The UN Security Council has unanimously adopted a resolution proposed by Russia on the creation of a special body to try hijackers captured during anti-piracy operations off the Somali coast.
According to the resolution, the UN Security Council has called on UN Secretary General Ban Ki-moon to provide "concrete" measures for the prosecution of pirates, including a special chamber at the national court of one of the countries in the region.
Russia's ambassador to the UN, Vitaly Churkin, expressed hope that the UN Secretary-General's report would contain "concrete proposals and recommendations" on the prosecution of pirates, particularly the creation of a "special juridical anti-piracy body".
The diplomat said that the absence of an established legal system in the fight against sea piracy hinders the "elimination of the whole piracy problem".
He also said that sometimes "people suspected of piracy are released just because it is impossible to bring them to justice quickly".
Somali pirates carried out a record number of attacks and hijackings in 2009. According to the International Maritime Bureau Piracy Reporting Center, a total of 217 vessels were attacked last year, resulting in 47 hijackings.

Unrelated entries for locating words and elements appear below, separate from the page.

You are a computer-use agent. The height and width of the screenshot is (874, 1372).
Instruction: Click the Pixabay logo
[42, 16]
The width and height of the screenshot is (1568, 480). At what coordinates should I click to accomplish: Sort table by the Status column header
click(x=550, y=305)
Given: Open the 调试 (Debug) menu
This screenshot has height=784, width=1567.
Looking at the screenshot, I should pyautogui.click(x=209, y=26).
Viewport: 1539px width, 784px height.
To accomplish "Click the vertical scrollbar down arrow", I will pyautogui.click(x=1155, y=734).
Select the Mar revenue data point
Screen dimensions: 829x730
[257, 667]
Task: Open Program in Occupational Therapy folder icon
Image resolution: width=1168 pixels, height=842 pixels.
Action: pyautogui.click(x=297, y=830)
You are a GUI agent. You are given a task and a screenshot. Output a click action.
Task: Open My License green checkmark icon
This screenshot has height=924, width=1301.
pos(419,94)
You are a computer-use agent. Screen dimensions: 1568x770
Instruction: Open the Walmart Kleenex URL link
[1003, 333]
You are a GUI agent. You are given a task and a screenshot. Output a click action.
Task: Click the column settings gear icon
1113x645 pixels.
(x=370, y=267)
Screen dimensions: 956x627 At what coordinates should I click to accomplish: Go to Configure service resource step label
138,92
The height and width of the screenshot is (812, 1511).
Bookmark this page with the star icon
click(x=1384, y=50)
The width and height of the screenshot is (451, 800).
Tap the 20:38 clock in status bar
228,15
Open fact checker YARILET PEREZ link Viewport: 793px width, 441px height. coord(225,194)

In 2008, pirates staged 111 attacks off the Somali coast, seizing 42 ships.
About 20 countries, including leading NATO member states, India, China and several Arab states, have sent warships to the Gulf of Aden.
Russian warships joined the fight against Somali pirates in the fall of 2008, when the Neustrashimy frigate was sent to the Somali coast from the Baltic Sea. Since then, the Russian Navy has maintained a near-permanent presence off the Horn of Africa, with warships operating on a rotation basis.